SELECTED TEXT –
^^^^

A Review on Novel vesicular systems for enhanced Oral bioavailability of Lipophilic drugs

 

Lakavath Sunil Kumar*

Department of Pharmaceutics, Jangaon Institute of Pharmaceutical Sciences,

Yeshwanthpur, Jangaon, Telangana State – 506167, India.

 

ABSTRACT:

The poor oral bioavailability of many drugs is mainly due to the poor aqueous solubility, chemical instability and pre-absorptive metabolism. Numerous approaches have been developed for enhancement of oral bioavailability and were currently in the clinical application. Even though, some drugs not meet the required clinical application due to the patient compliance and ineffective therapeutic levels. Vesicular delivery systems are considered as alternative delivery for the enhancement the bioavailability of this category of drugs. The enhanced bioavailability of the liphophilic drugs from the vesicular systems mainly due to the increased effective surface area of the drug in the presence of lipids, surfactants and co surfactants, enhanced lymphatic uptake, altered gastric motility and by virtue of their small particle size. Extensive literature is available for the properties, applications, and preparation and evaluation methods. This review mainly dealt with the reported drug loaded various vesicular systems such as liposomes, niosomes, lipid nanoparticles, self-emulsifying delivery system, nanosuspensions.

 

 

 

INTRODUCTION:

Oral route of administration of drugs is the preferred choice of drug delivery, principally due to better patient compliance, ease of administration, and cheaper in terms of cost of production. The oral bioavailability and thus the efficacy, is an indication of the solubility of drug in the gastrointestinal fluids and its intestinal membrane permeability^1,2.

 

Earlier, lower bioavailability of oral dosage forms was only considered to be the aspect of physicochemical properties of the drug. In later phase due to advancement in technologies of drug delivery systems, numerous biochemical, biological, and receptors level interactions came into light as causes for such experimental results^3,4.

^^^^

ACTIONS TO TAKE –
1. From the review on vesicular systems, quote everything from "Oral route of" down to "such experimental results^3,4.".
2. Translate this sentence from the review on vesicular systems into Spanish: "Extensive literature is available for the properties, applications, and preparation and evaluation methods."
3. According to the review on vesicular systems, what mainly causes the poor oral bioavailability of many drugs?

Extracted data entries:
^^^^

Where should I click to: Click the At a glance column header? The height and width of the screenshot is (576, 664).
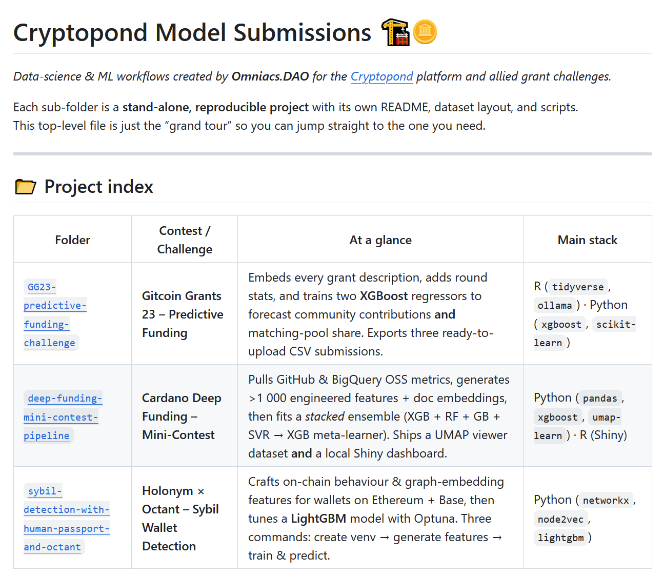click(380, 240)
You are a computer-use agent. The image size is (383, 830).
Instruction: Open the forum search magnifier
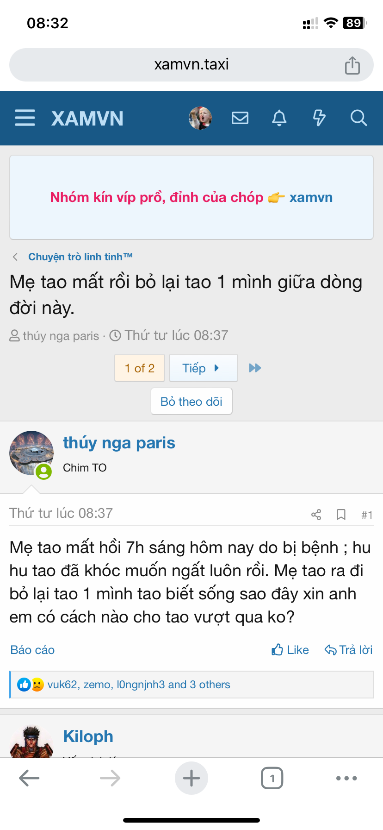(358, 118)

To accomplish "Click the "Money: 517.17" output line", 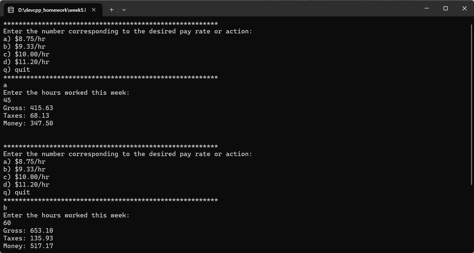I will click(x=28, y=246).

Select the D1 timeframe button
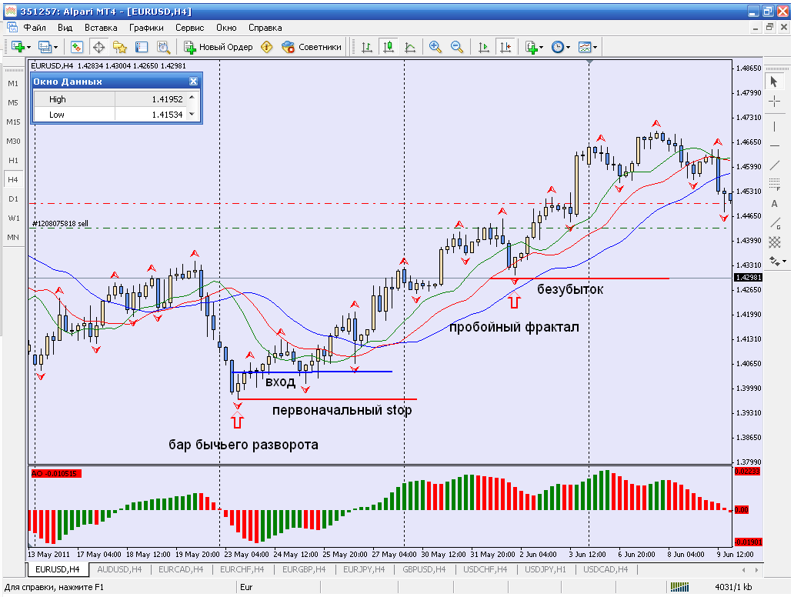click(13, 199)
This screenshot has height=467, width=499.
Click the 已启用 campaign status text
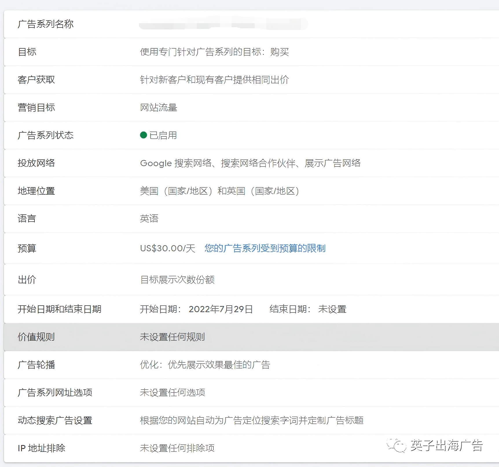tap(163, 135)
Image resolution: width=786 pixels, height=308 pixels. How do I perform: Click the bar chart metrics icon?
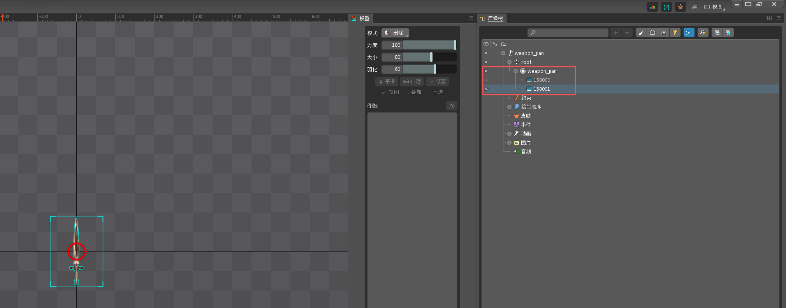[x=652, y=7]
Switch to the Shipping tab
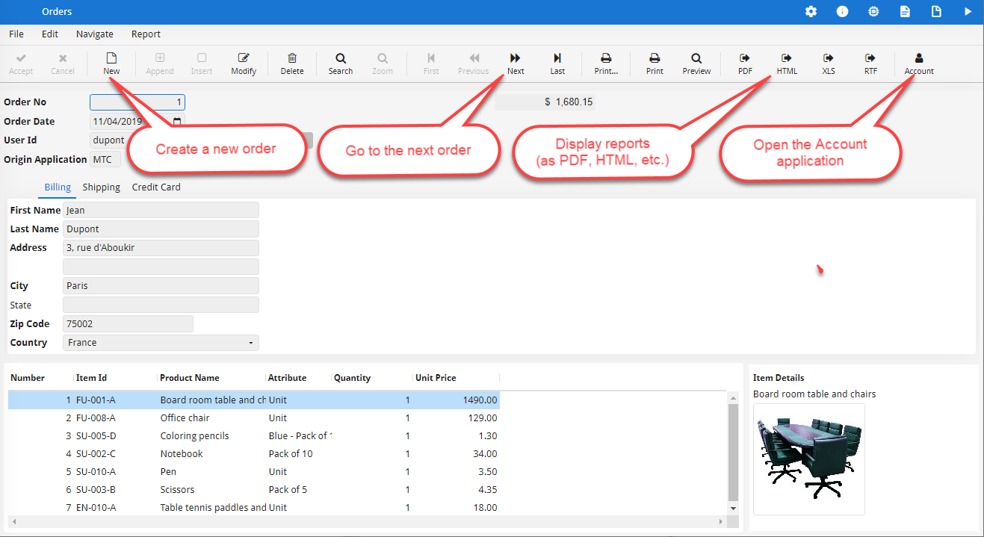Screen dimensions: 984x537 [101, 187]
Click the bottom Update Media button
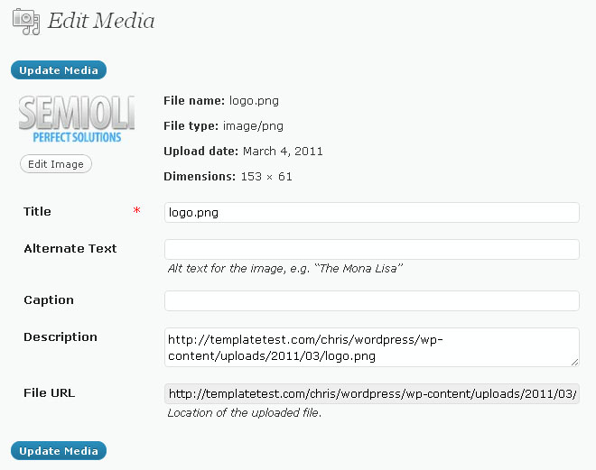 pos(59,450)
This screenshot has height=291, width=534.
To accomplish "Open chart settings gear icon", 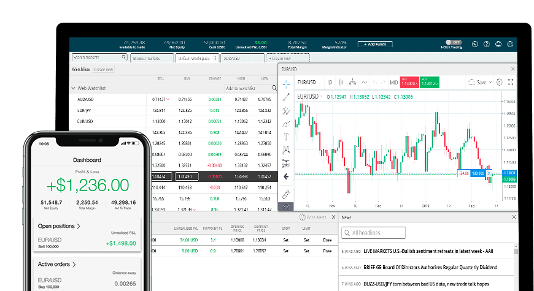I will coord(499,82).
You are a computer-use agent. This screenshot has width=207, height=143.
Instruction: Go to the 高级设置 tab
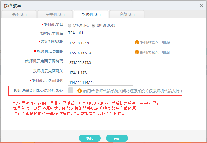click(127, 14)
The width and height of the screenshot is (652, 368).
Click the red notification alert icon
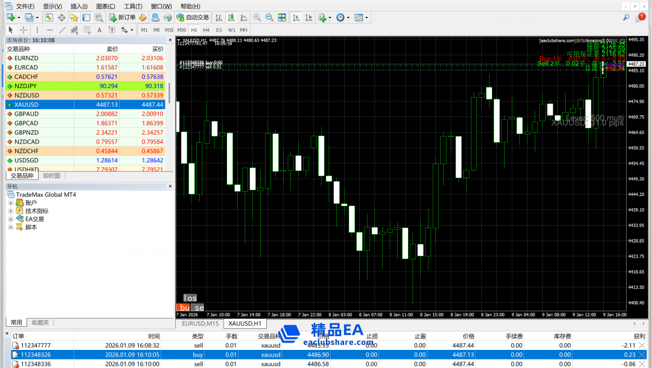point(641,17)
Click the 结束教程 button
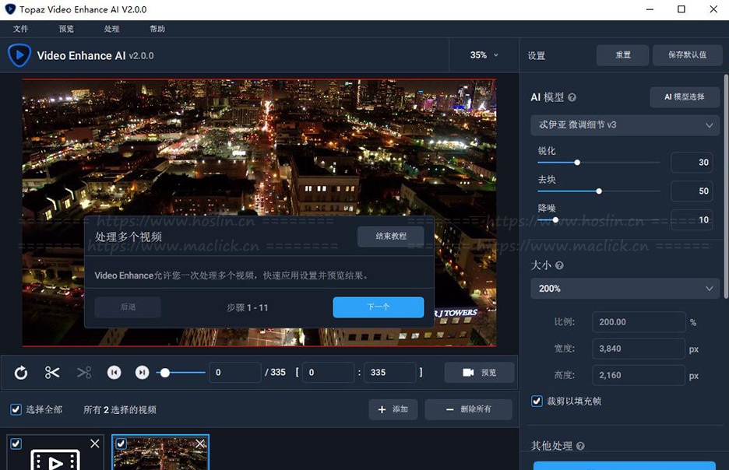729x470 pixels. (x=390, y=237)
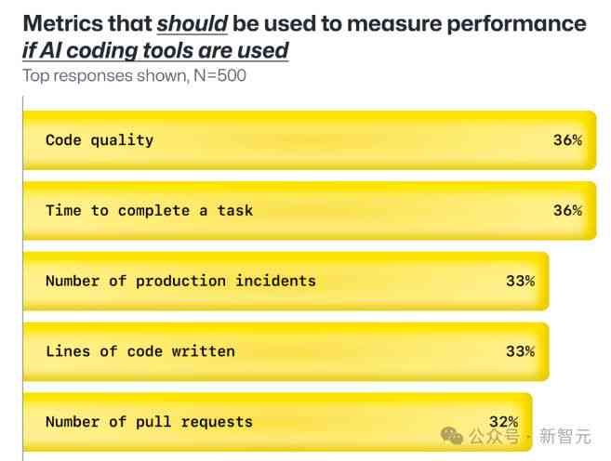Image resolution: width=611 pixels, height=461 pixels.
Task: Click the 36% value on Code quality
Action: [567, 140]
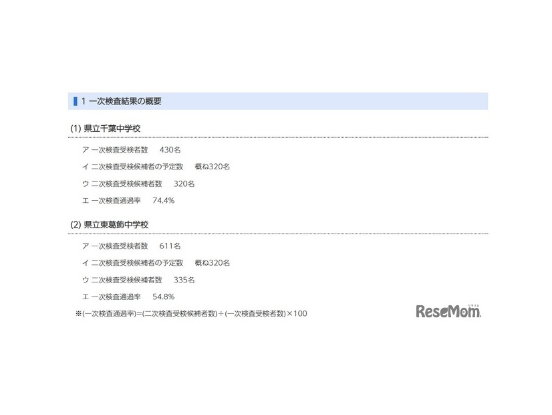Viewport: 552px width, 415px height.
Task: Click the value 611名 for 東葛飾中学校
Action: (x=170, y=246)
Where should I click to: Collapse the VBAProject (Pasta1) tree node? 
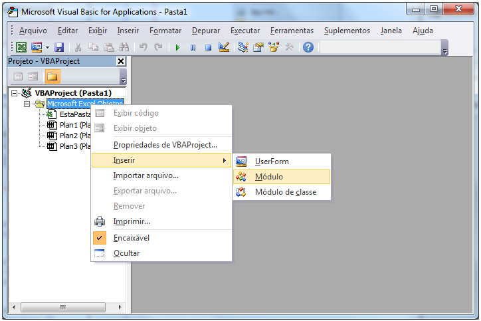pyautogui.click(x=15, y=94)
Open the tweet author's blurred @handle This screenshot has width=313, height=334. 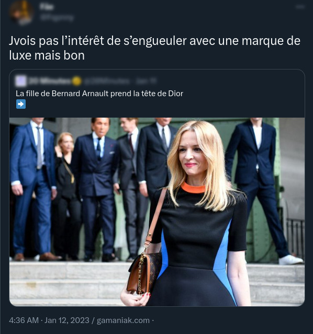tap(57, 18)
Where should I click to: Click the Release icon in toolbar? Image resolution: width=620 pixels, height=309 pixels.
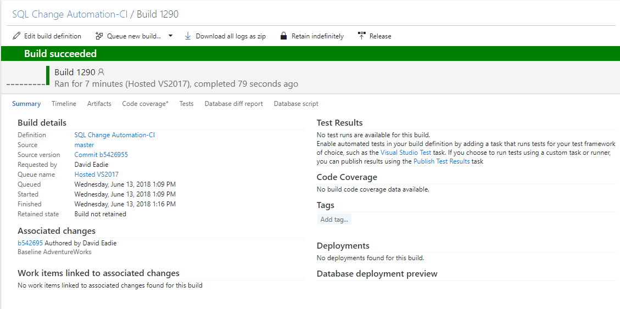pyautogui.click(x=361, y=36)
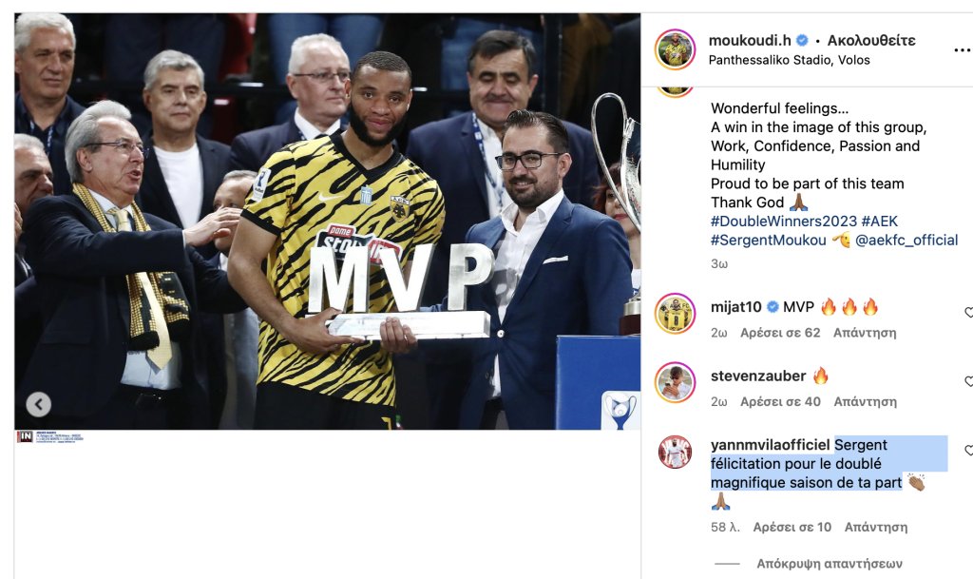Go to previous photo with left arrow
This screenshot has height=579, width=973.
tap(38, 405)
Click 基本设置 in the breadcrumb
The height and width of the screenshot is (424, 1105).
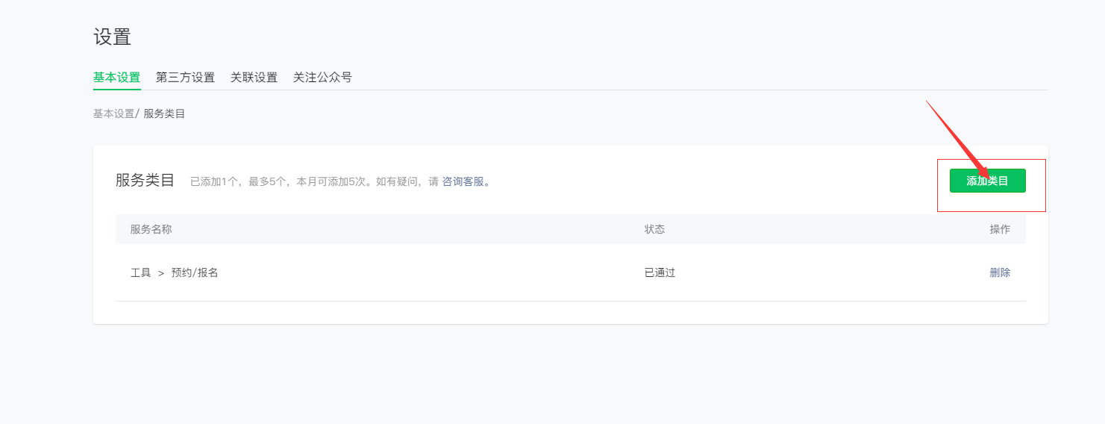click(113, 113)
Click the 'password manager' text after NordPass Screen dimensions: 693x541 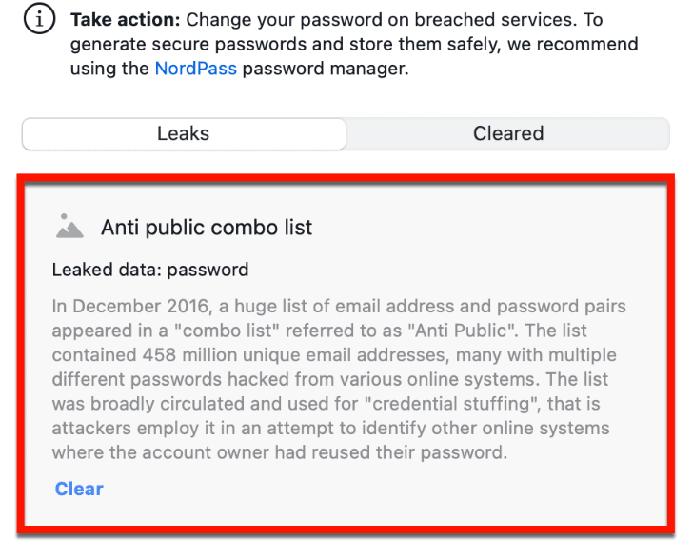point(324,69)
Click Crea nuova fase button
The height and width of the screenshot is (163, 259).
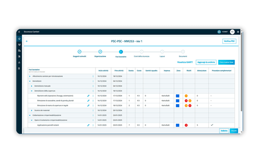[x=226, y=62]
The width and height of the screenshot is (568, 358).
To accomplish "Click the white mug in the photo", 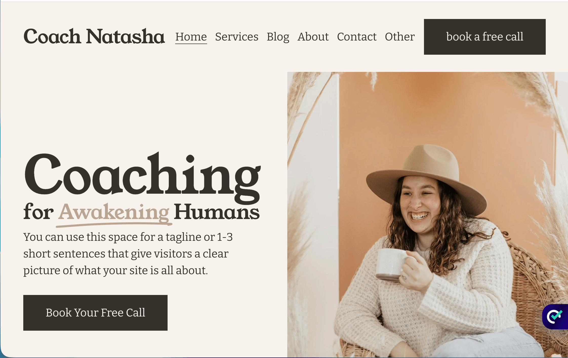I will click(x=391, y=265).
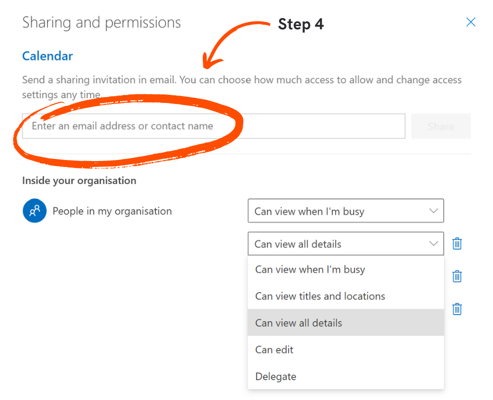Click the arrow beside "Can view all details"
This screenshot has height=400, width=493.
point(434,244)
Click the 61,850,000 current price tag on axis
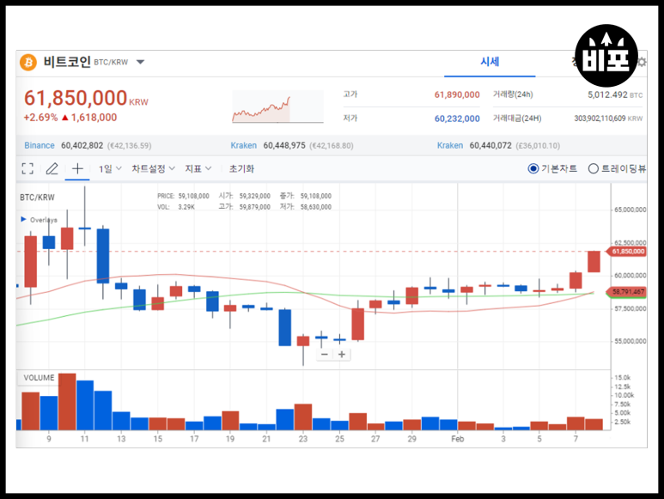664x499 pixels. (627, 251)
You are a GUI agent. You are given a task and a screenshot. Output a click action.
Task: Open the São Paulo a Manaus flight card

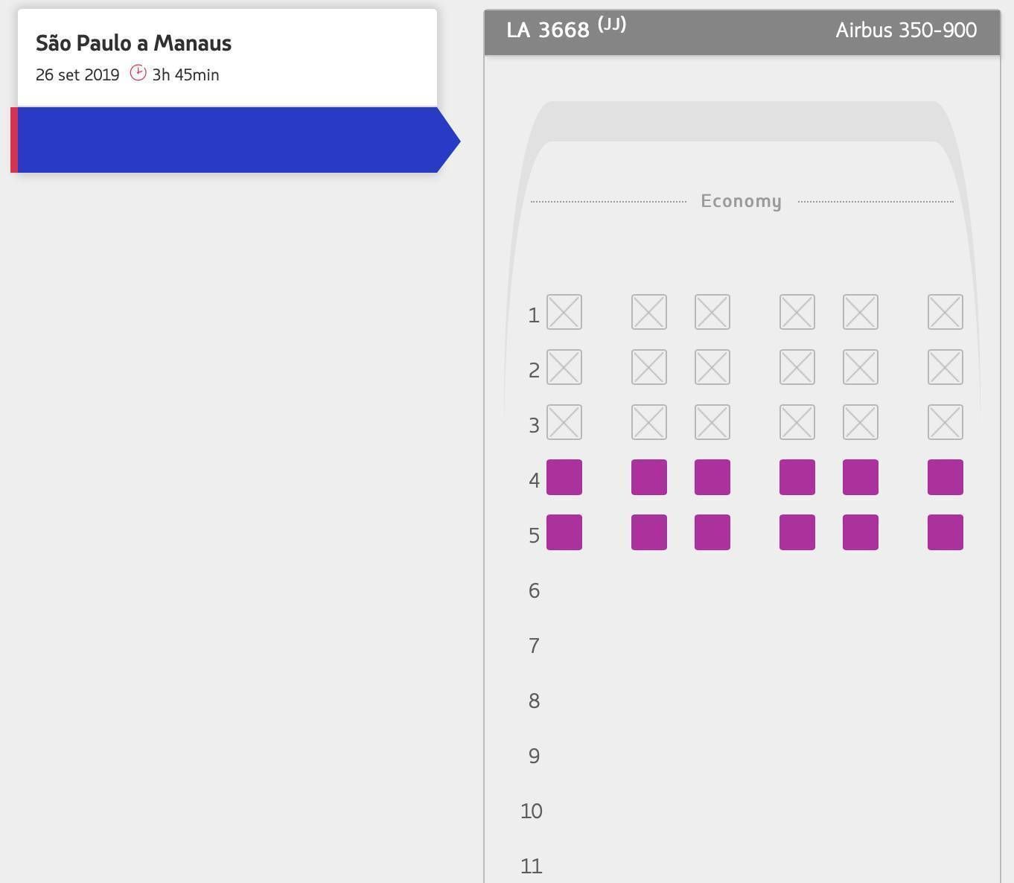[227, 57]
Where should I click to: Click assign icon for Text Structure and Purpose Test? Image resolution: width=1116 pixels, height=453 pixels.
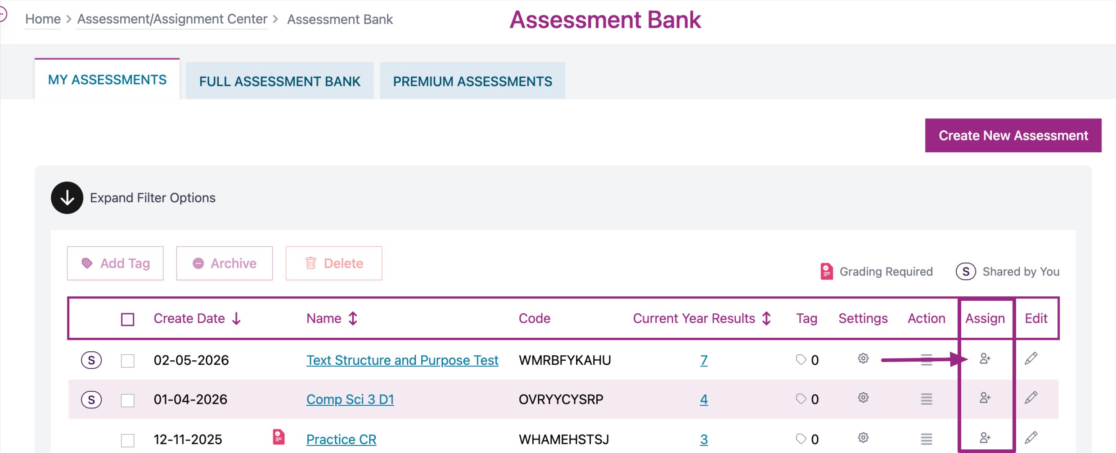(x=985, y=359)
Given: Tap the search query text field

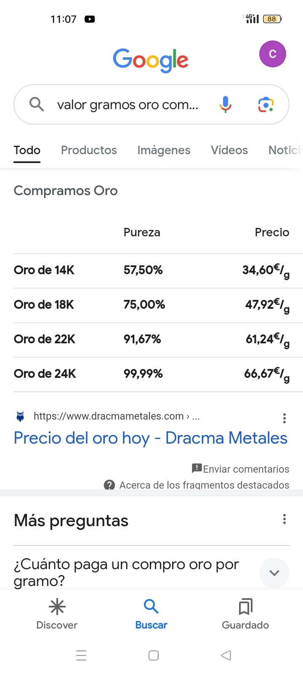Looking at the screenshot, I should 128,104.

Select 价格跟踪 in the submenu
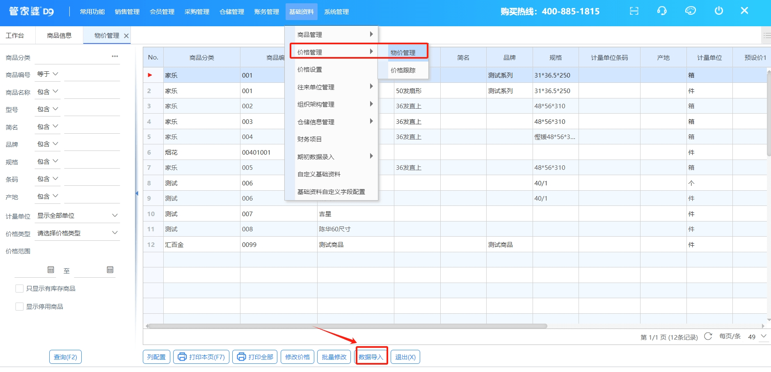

^^^^

REPLIES –
1.
Oral route of administration of drugs is the preferred choice of drug delivery, principally due to better patient compliance, ease of administration, and cheaper in terms of cost of production. The oral bioavailability and thus the efficacy, is an indication of the solubility of drug in the gastrointestinal fluids and its intestinal membrane permeability^1,2.

 

Earlier, lower bioavailability of oral dosage forms was only considered to be the aspect of physicochemical properties of the drug. In later phase due to advancement in technologies of drug delivery systems, numerous biochemical, biological, and receptors level interactions came into light as causes for such experimental results^3,4.

2. Existe abundante literatura sobre las propiedades, las aplicaciones y los métodos de preparación y evaluación.

3. Poor aqueous solubility, chemical instability and pre-absorptive metabolism.